Now on to the subject: My last day, which I spent hiking–about 13 miles total. Most of it was spent on the Mist Falls Trail, and out-and-back that takes you about 9 miles total. And it’s beautiful for almost every foot. 

I referred to it to people I met on the trail as “preposterously gorgeous.” Here was the beginning. 

I mean, that’s pretty enough, right? The thing is, it just kept getting better and better, in a way that I thought was hard to convey through stills. The only way I thought I could give you some idea was just to throw as many decent photos I have of the trail in there.

Now, let’s keep going.

Around here, you had to take a left, and head toward the falls. And not long after that, you started hearing the unmistakable sound of a mountain river. 

The trail, meanwhile, started getting consistently steeper and rockier.

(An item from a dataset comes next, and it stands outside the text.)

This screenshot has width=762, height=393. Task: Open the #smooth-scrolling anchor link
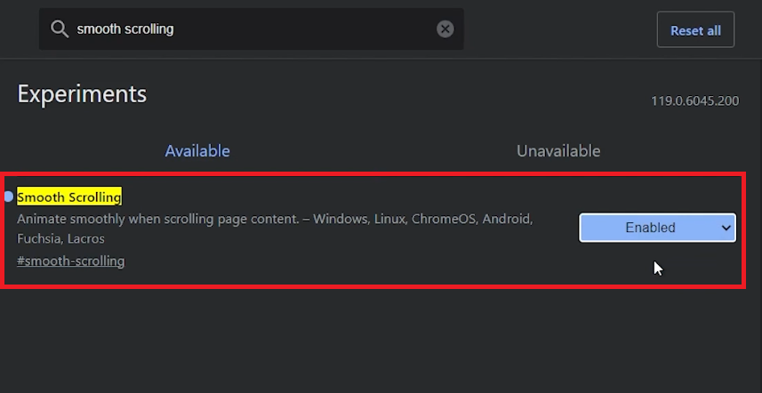[71, 261]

And there you were, standing on nothing but rock, staring out into the canyon.

After a bit, I found myself at the Mist Fall (but not as quickly as you might think here, to see the time jump), and it was time for a lunch. I put my feet in the water. Had a cranberry chicken salad sandwich and such, then headed back.

Once I got finished, though, I didn’t want to stop hiking. I remembered that there were other trails just a mile or so up the road from Road’s End (the end of the Kings Canyon Scenic Byway, where the Mist Trail began), near the Zumwalt Meadow trailhead.

I took one of these afterward, for another few miles. This easier trail, which hewed close to the byway for a bit, was an out-and-back to Roaring River Falls–which is more easily accessible via an asphalt trail nearby, but… I wanted to hike more.

That was about it. I drove back through the park and the Sequoia National Forest again via the byway, turning off only to make my way to a panoramic overlook near the John Muir Lodge. It was hazy out on the horizon, however, probably due to smoke from the Ferguson Fire, near Yosemite.

This was also, I should note, a wildly weaving route, and getting down it–after hiking another two-thirds of a mile or so to get to the overlook–made me feel a bit cranky. I was getting tired, and it was time to head toward my next top. That was Fresno. 

I only really saw the hotel I was staying at there. I had a shower, ordered a takeout pizza, and went to sleep. Then I got up at 4:45-ish and went to turn in my rental vehicle, and head to Los Angeles again.